I never want to be presumptuous about what someone's goals are when I meet them

, but there are a few areas of importance woman recite to me time and time again. One of them is; the butt! Women want it lifted, shaped, and firmed. Execute these 5 simple exercises correctly and I guarantee your but will be noticeably more rounded and firmer.

1) Feet High Leg Press - This is the MECCA of butt exercises. Most perform leg presses with their feet in the center of the platform; placing your feet high up with put much more emphasis on your butt. As you push, keep feet flat and push primarily off heels.

2) Squats - Perform barbell squats, dumbbell squats, body weight squats...so long as your heels STAY planted and don't lift up when you come down, you will feel that butt burn. Beginners should start on the Smith Machine which offers more stability.

3) Lunges - Admittedly, one of my least favorite exercises because I think they are boring.

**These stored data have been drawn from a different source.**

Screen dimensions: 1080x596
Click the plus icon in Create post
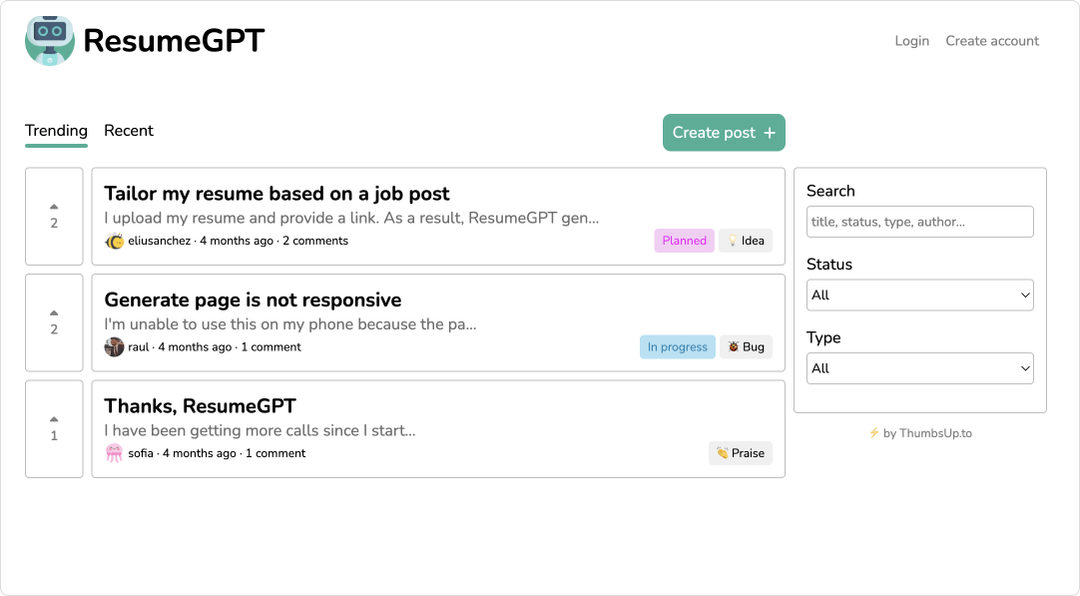769,133
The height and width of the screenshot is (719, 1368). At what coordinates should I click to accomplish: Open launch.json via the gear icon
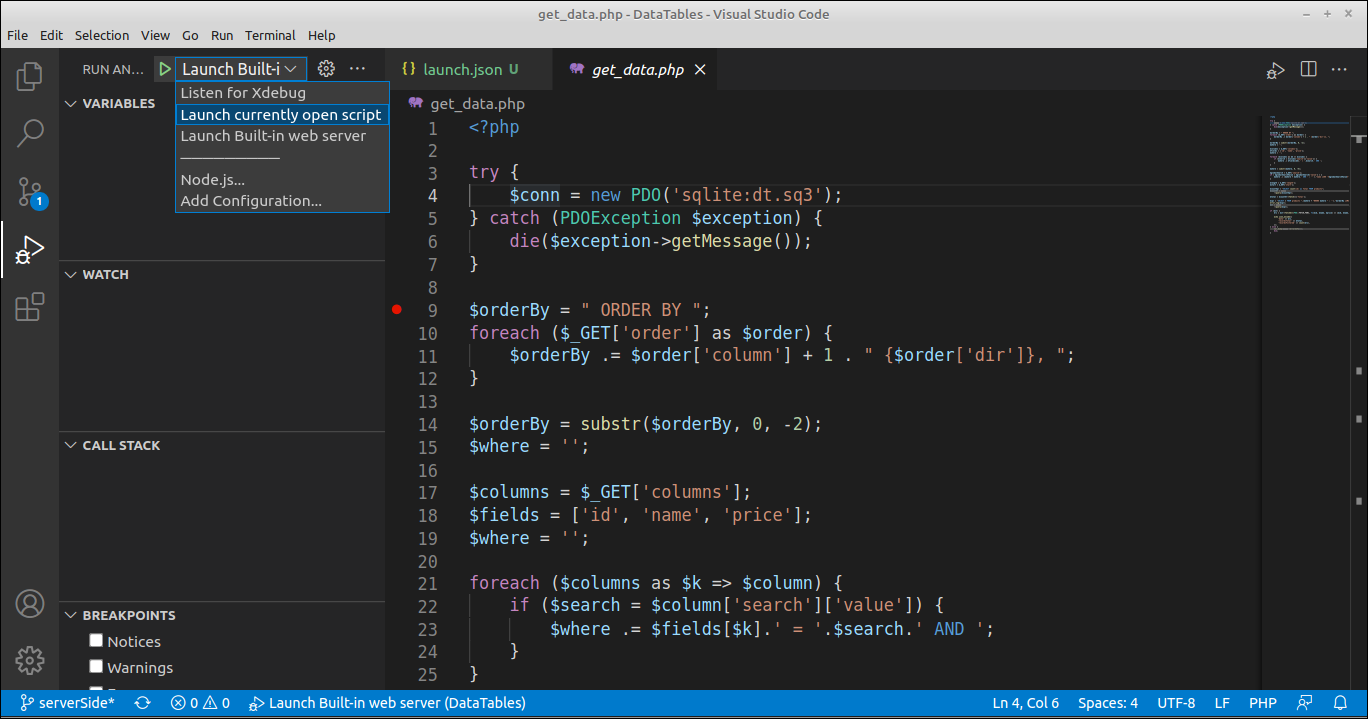pos(326,69)
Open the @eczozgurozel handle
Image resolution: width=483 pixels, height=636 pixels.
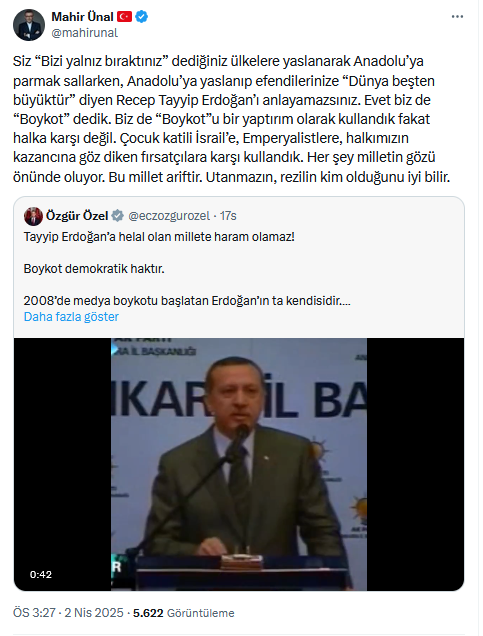coord(169,216)
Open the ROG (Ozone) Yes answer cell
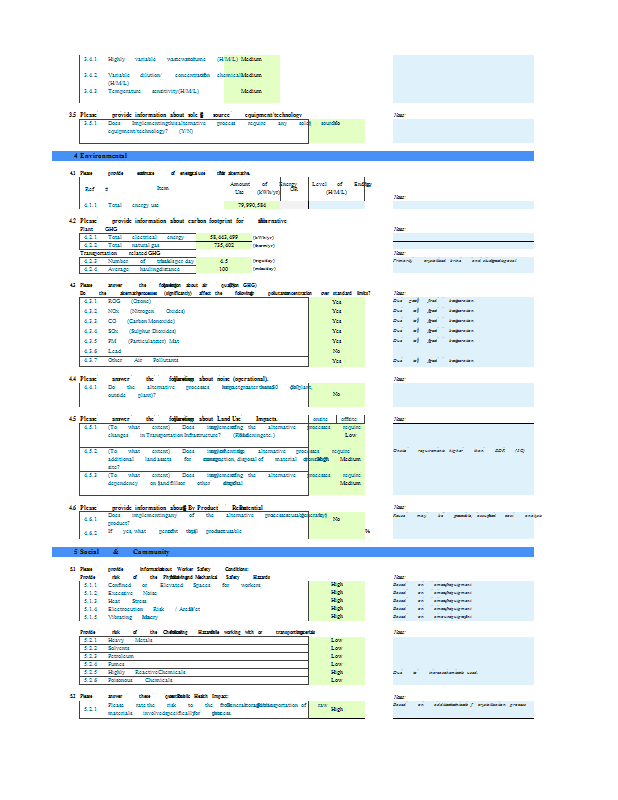Viewport: 618px width, 800px height. point(336,301)
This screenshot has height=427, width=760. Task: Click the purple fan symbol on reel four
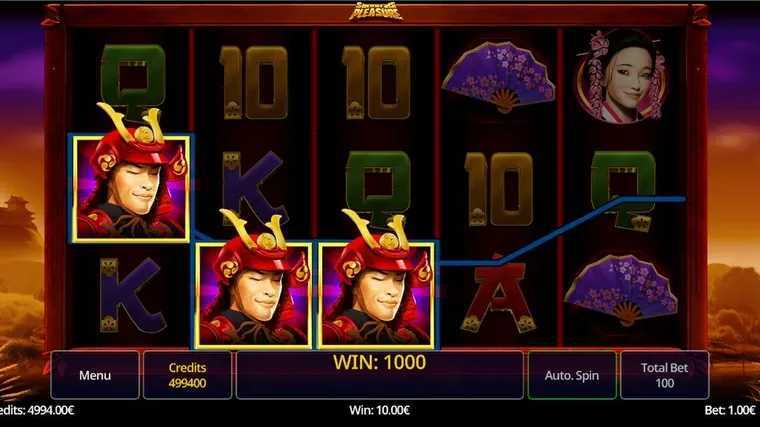pyautogui.click(x=498, y=78)

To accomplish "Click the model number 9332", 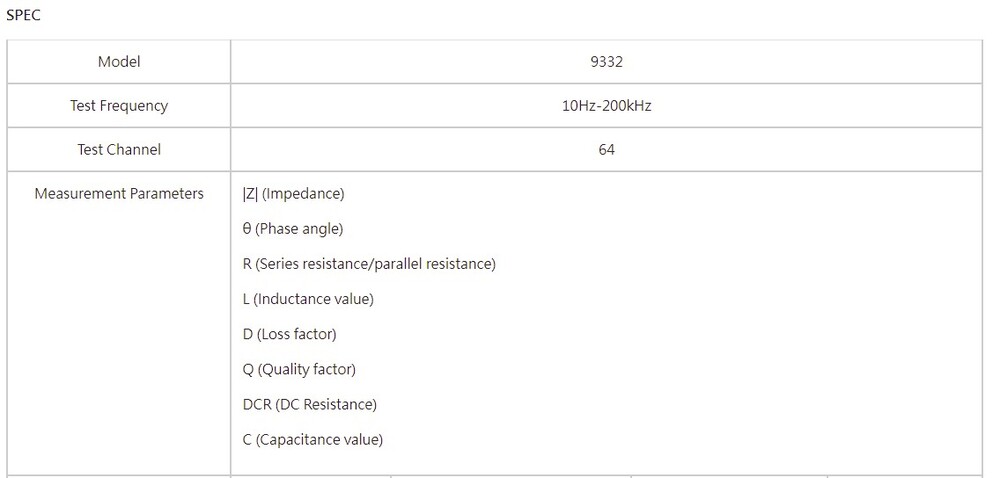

Admittedly, one of the BEST exercises for your legs and butt so I do them anyway!

4) Stair Mill - Now, even if you belong to a gym, there might not be a Stair Mill (not to be confused with stair stepper). This cardio equipment looks like a rotating flight of stairs and is a great way to end a leg workout and really exhaust those glutes.

5) Interval Sprints - You don't need a gym membership or even any in-home equipment for this one; just two legs and a pair of shoes! Explosive sprints give your butt a great non-surgical lift that jogging alone just don't match. Alternate bouts of jogging with short sprints to get both the aerobic and anaerobic benefits.